The NS5B C445F mutation was detected during selection with anthranilate inhibitors of NS5B (A. Y. M. Howe et al., unpublished data) and in previous selection experiments with HCV-796 alone (12), but it was not previously characterized for its effect on susceptibility to HCV-796. In the transient luciferase replicon, NS5B C445F conferred an eightfold reduced susceptibility to HCV-796. NS5B C445F did not have a detectable effect on HCV replication, as it was not outcompeted when it was electroporated together with the parental replicon, nor did it have a significant effect on the efficiency of colony formation.
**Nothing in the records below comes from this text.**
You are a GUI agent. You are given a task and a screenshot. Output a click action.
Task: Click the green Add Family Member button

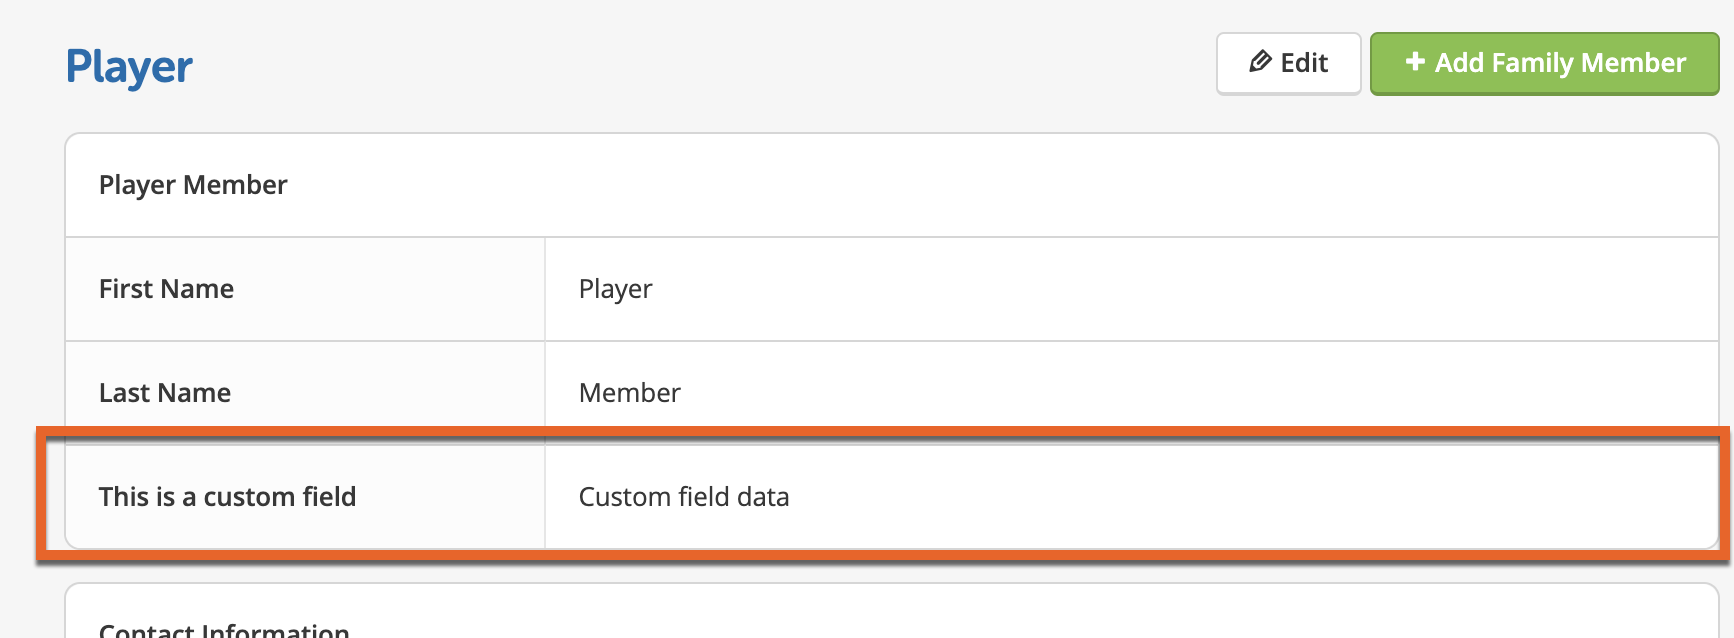[1544, 63]
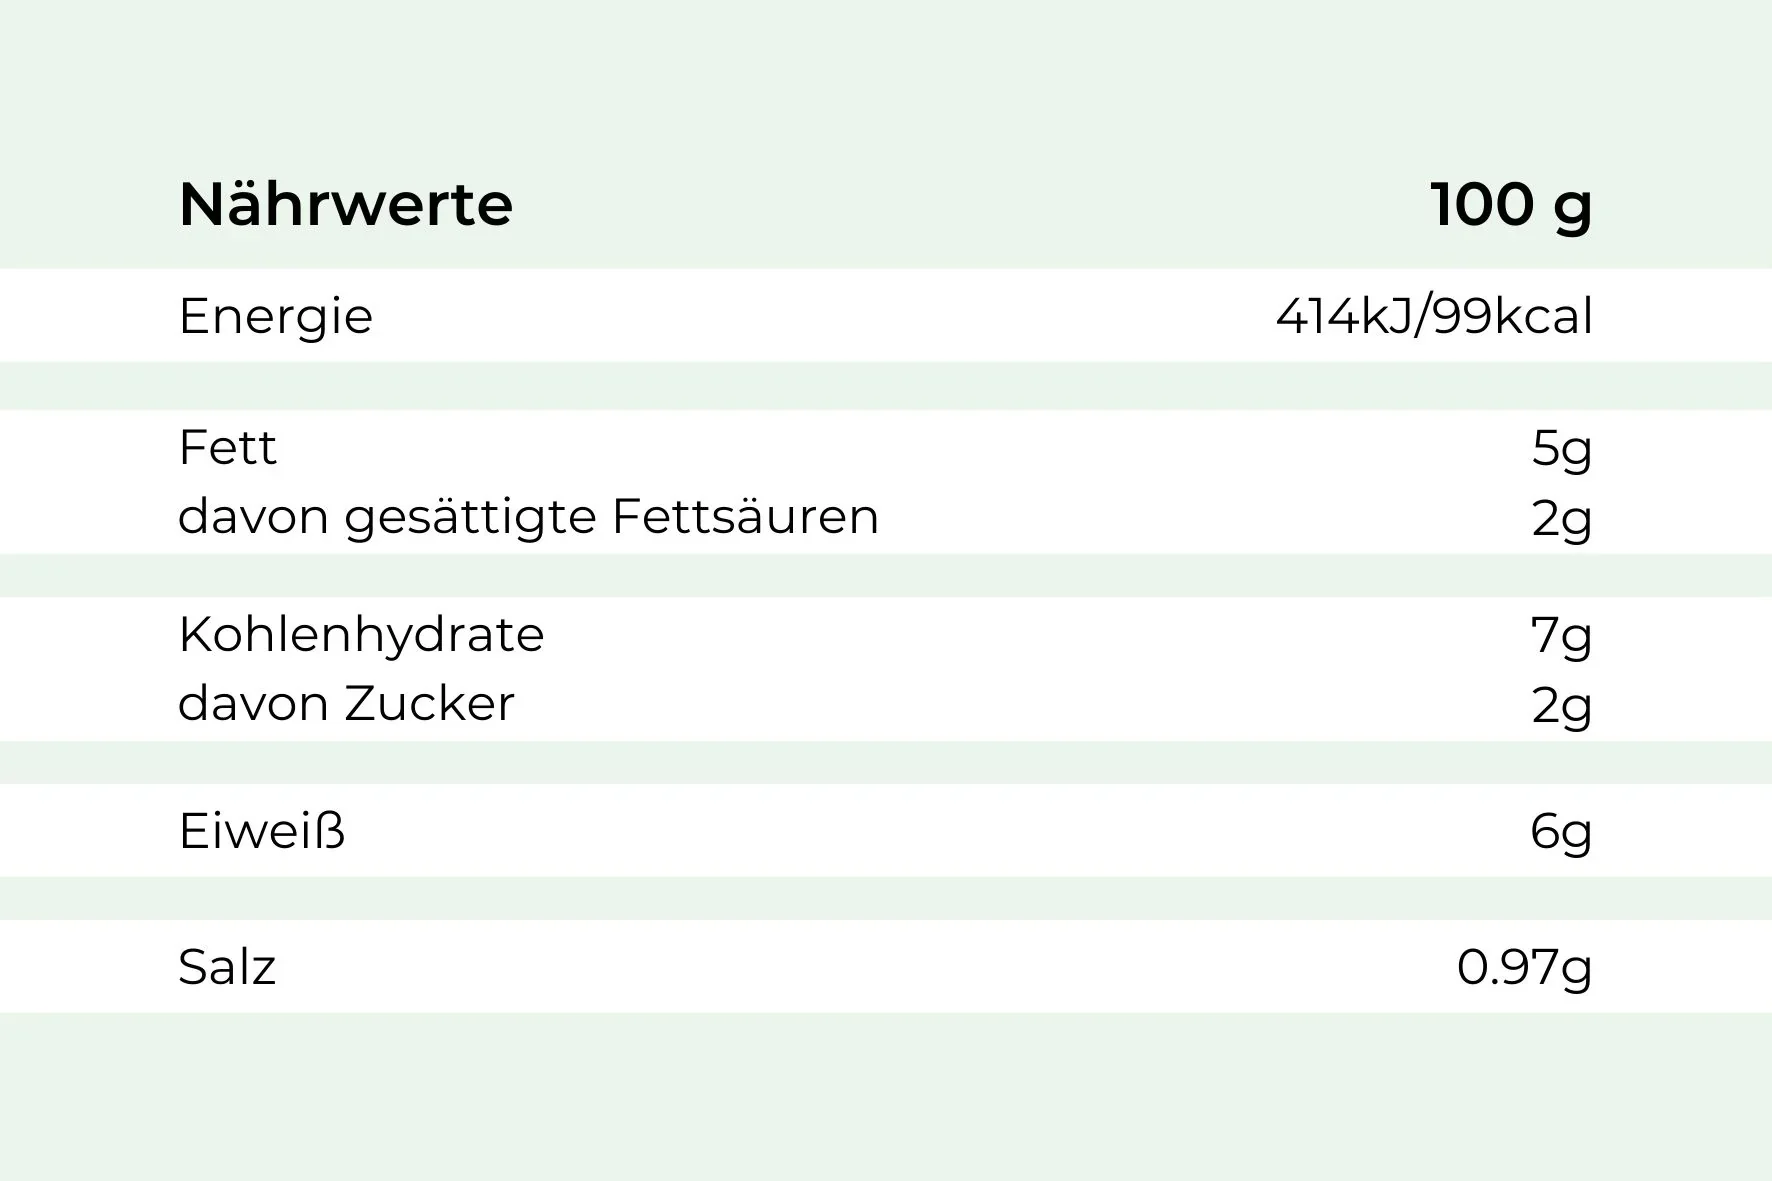Click the green divider between Energie and Fett

click(x=886, y=386)
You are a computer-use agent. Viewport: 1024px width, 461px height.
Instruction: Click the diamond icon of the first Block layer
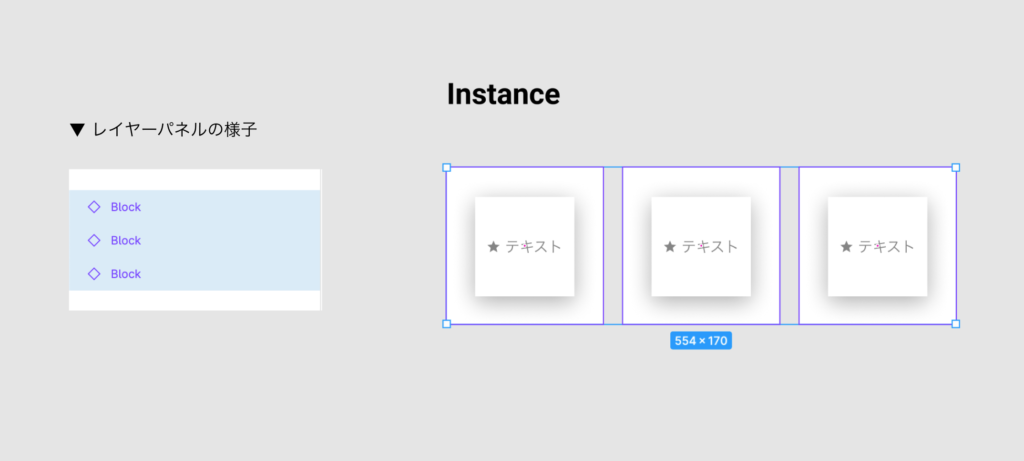click(x=94, y=207)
While such a clone was not isolated from the combination-treated replicon cells, we were interested in determining the phenotype of a replicon bearing both NS5B C316Y and NS5 C445F. The reduced susceptibility conferred by these mutations was more than additive, as the EC₅₀ of HCV-796 for the mutant with the double mutation was ∼1,800-fold greater than that for the parental replicon (Table 4). This suggests that the selection of the NS5B C445F mutation, together with the selection of NS5B C316Y, would result in a viral variant with high-level resistance to HCV-796. The fitness of this mutant with the double mutation was not assessed in the competition assay, but it did possess a reduced efficiency of colony formation similar to that conferred by the C316Y mutation alone.
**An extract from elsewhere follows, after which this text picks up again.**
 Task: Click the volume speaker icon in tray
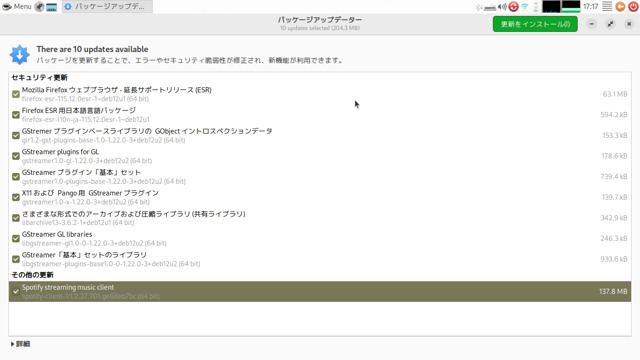click(502, 7)
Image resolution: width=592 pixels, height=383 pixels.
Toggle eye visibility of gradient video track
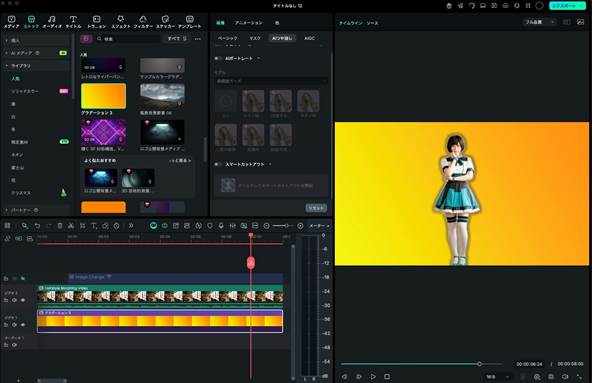[x=23, y=325]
In addition to the resistance mutations, several other changes were detected in the selected replicon cells. NS3 V158M was selected in the presence of HCV-796 alone and in combination with boceprevir but not with boceprevir alone. Similarly, NS5B I424V was selected in the presence of boceprevir alone and in combination with HCV-796 but not with HCV-796 alone. When they were reintroduced into the parental replicon sequence, neither NS3 V158M nor NS5B I424V affected susceptibility to HCV-796 or boceprevir, but both had a debilitating effect on the replicative capacity. These may be secondary changes that arose after other mutations had emerged and may not have such deleterious effects in that context. The interactions of these mutations with other changes remain to be investigated.
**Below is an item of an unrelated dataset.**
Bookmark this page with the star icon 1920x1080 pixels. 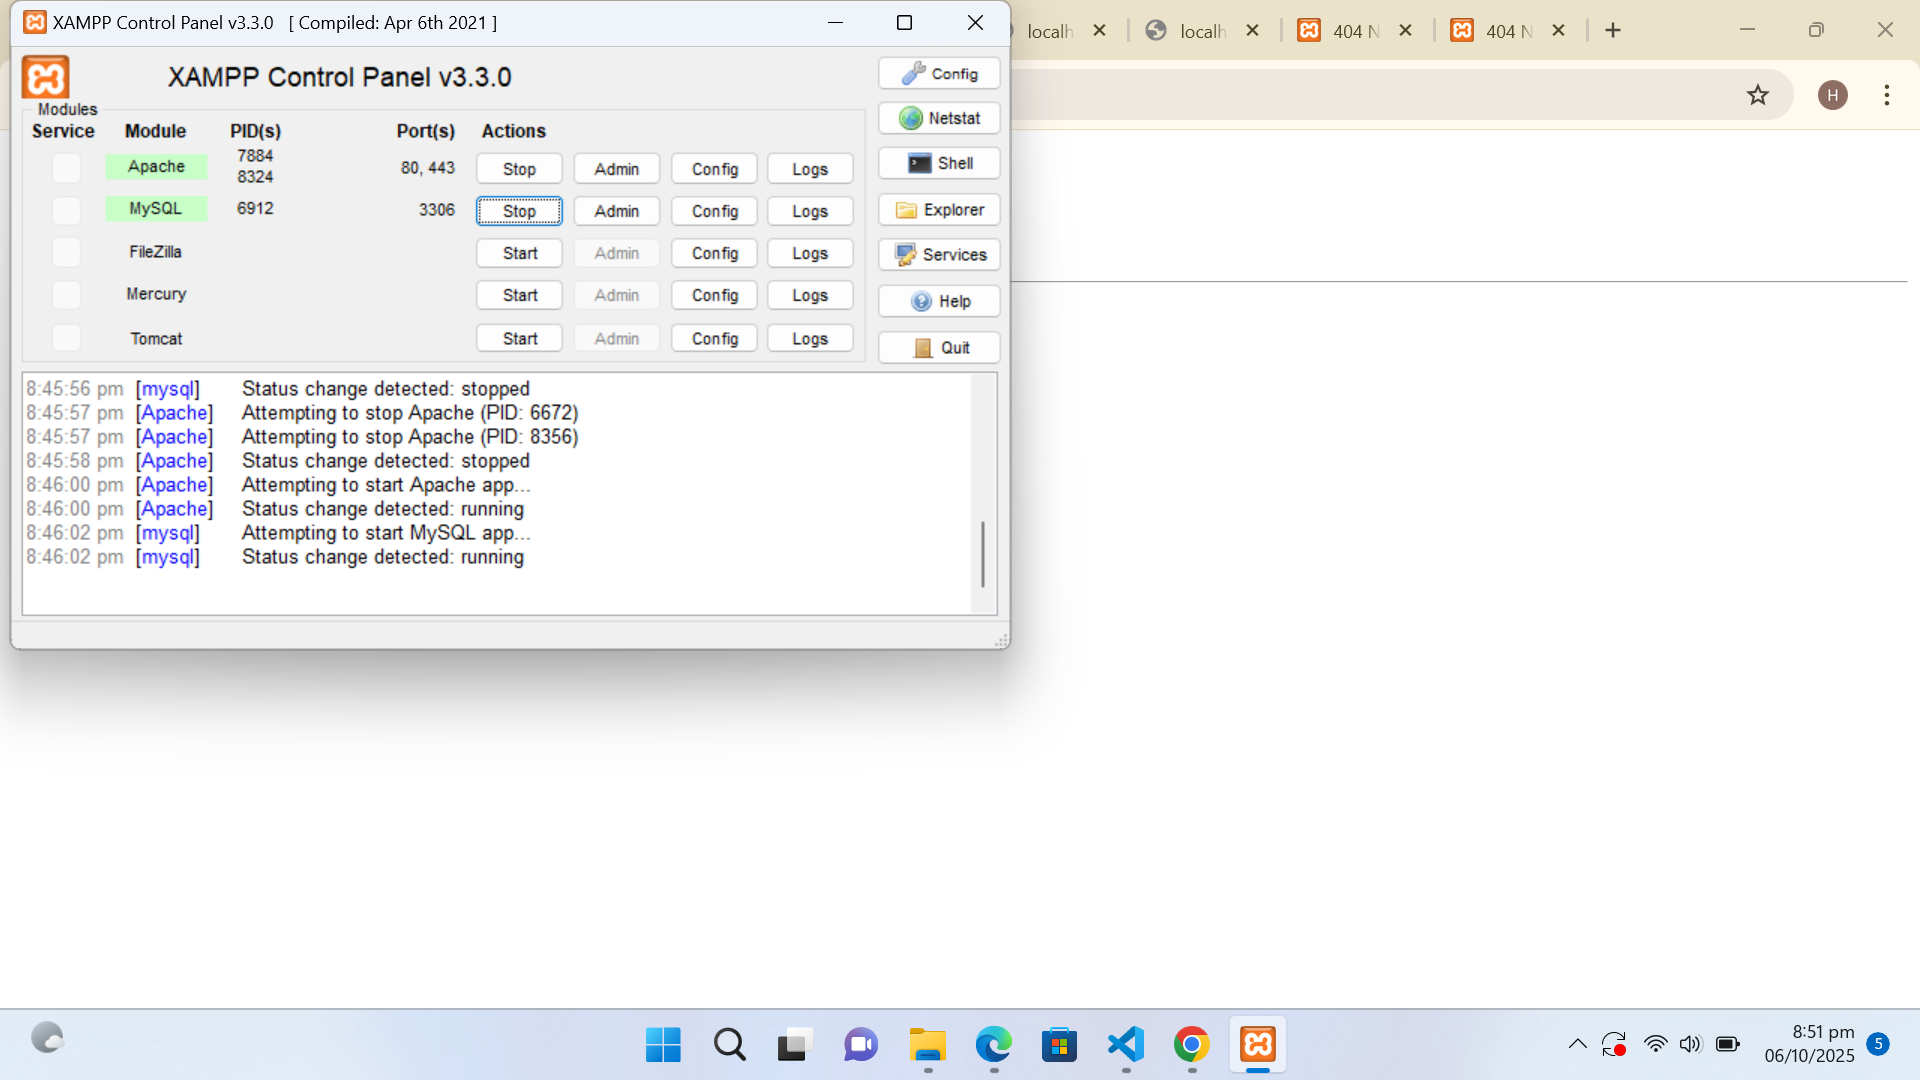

Although the development of HCV-796 was halted, a compound that is derived from this class of inhibitors but that lacks the hepatoxicity associated with HCV-796 may be clinically useful. Our replicon data suggest that the combination of HCV-796 and boceprevir would provide increased antiviral efficacy compared to that of either agent alone; however, our ability to select a dually resistant replicon variant with the NS3 V170A and NS5B C316Y mutations suggests that viral variants with reduced susceptibility to both agents may arise under some treatment conditions. Our replicon cross-resistance studies suggest that dually resistant variants such as those with the NS3 V170A and NS5B C316Y mutations might also be selected if a mechanistically similar second-generation compound was substituted for HCV-796. However, the replicon variants selected in response to the combination of HCV-796 and boceprevir showed reduced fitness and remained sensitive to Peg-IFN. Taken together, these data provide a rationale for the clinical evaluation of a three-part combination of Peg-IFN, boceprevir, and a second-generation analog of HCV-796.